--- START ---

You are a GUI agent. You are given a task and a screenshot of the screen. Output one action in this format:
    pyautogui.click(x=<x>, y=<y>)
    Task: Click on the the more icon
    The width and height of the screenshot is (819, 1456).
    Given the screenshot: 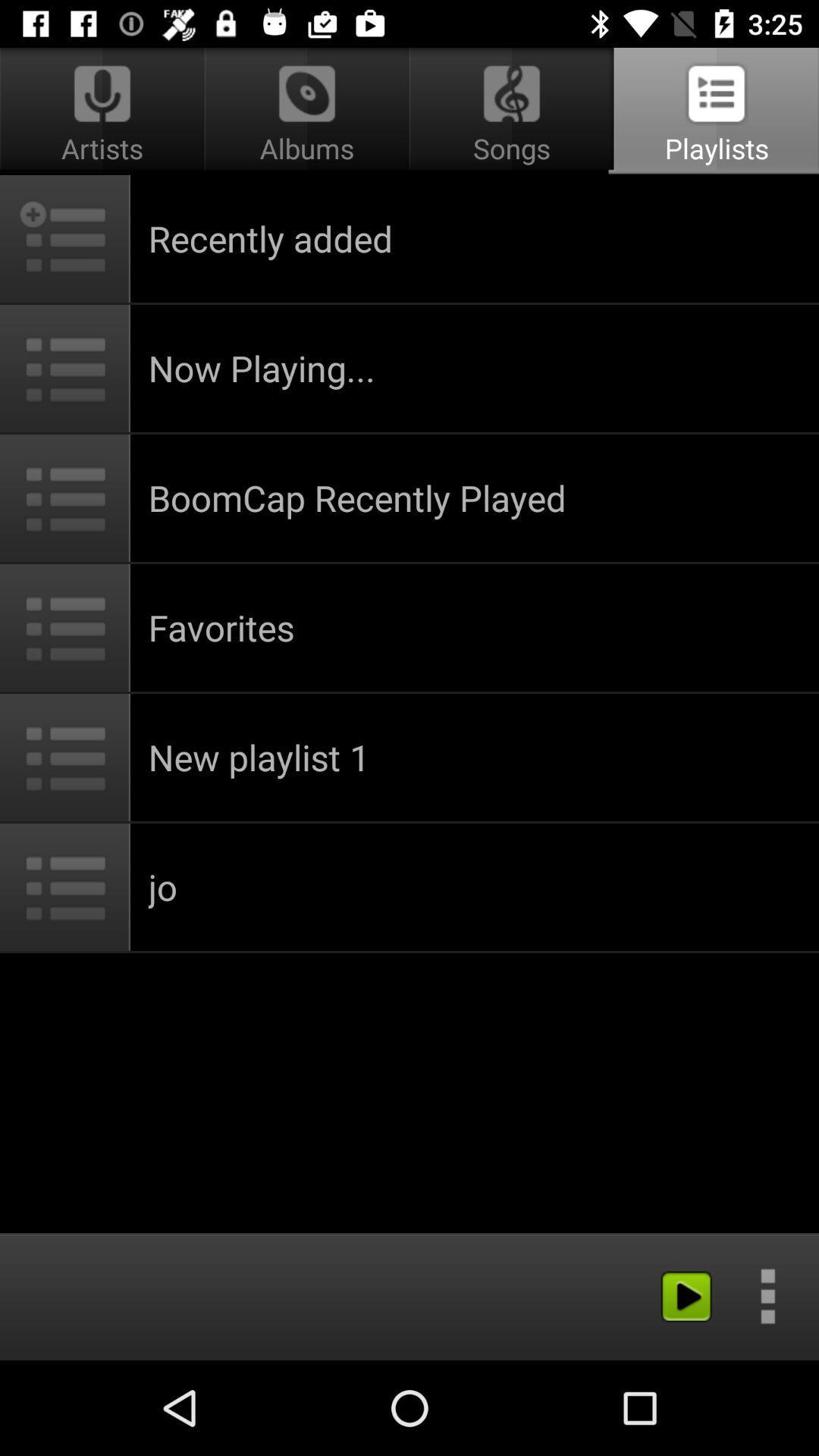 What is the action you would take?
    pyautogui.click(x=767, y=1295)
    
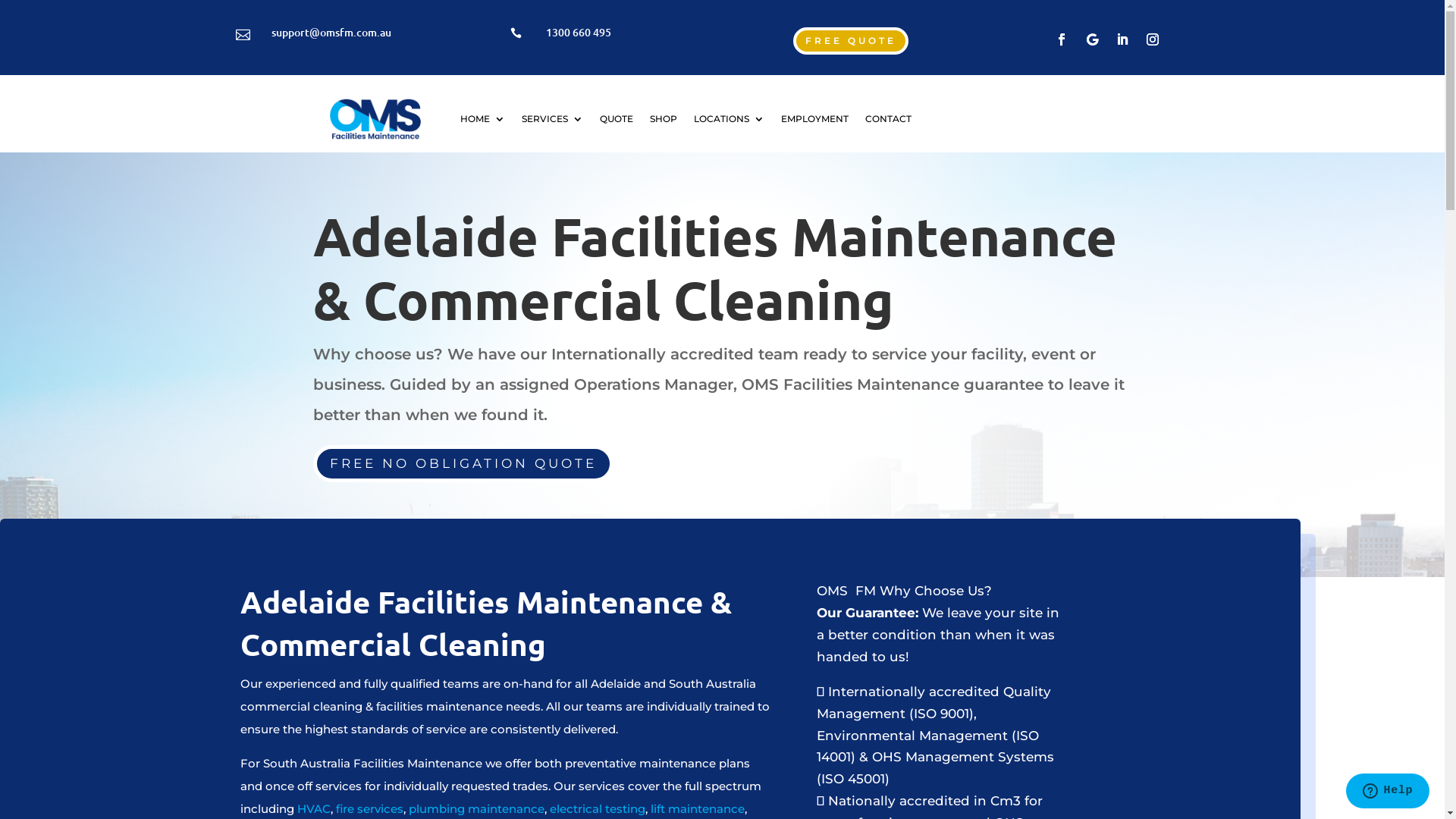 This screenshot has width=1456, height=819. What do you see at coordinates (814, 118) in the screenshot?
I see `'EMPLOYMENT'` at bounding box center [814, 118].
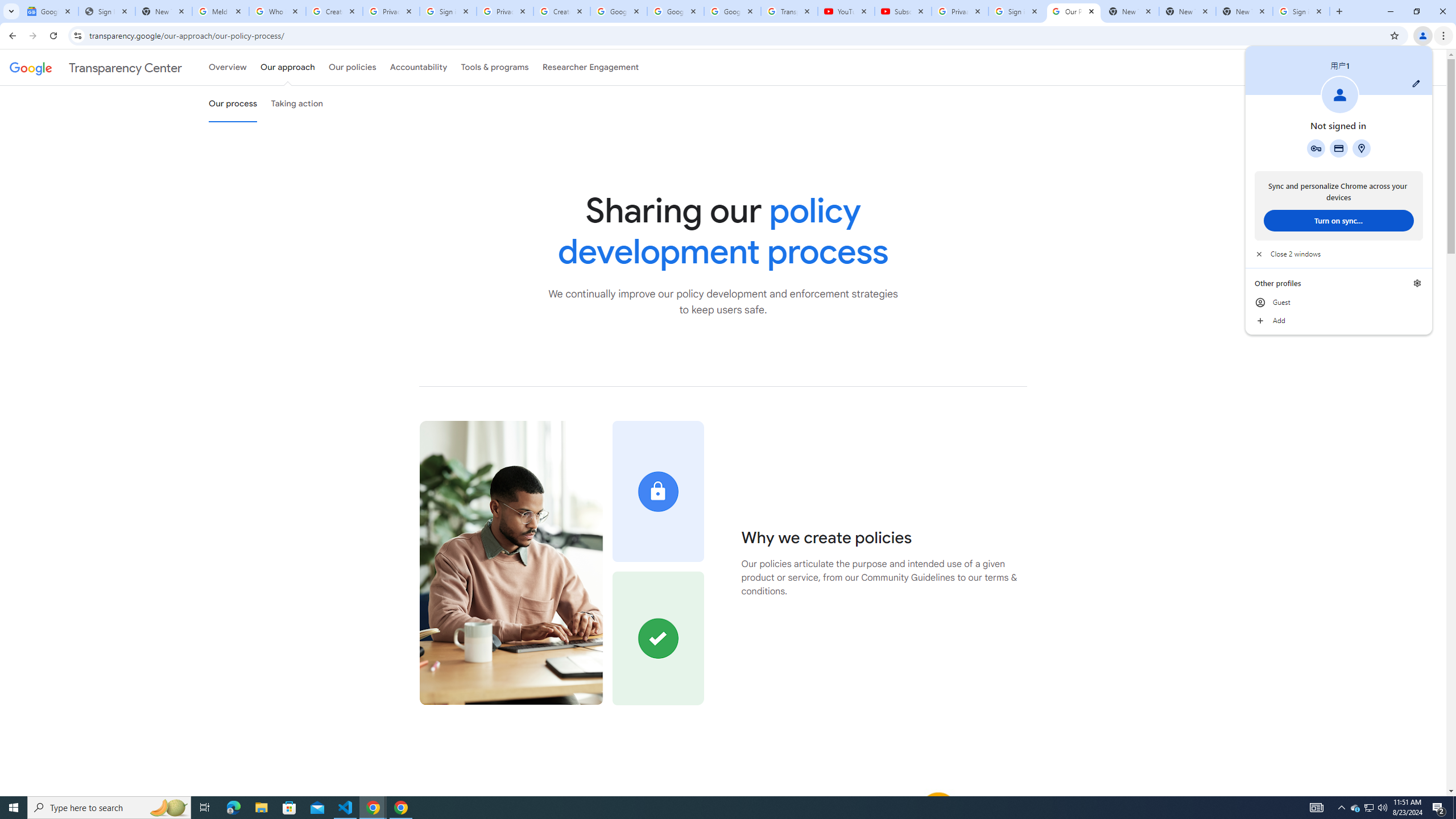 This screenshot has width=1456, height=819. I want to click on 'Add', so click(1338, 320).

--- END ---

Change "more icon" to "settings icon" in the listing, starting at its first line and stopping after the line that contains "The width and". Return only those lines, with nothing else altered.

You are a GUI agent. You are given a task and a screenshot of the screen. Output one action in this format:
    pyautogui.click(x=<x>, y=<y>)
    Task: Click on the the settings icon
    The width and height of the screenshot is (819, 1456).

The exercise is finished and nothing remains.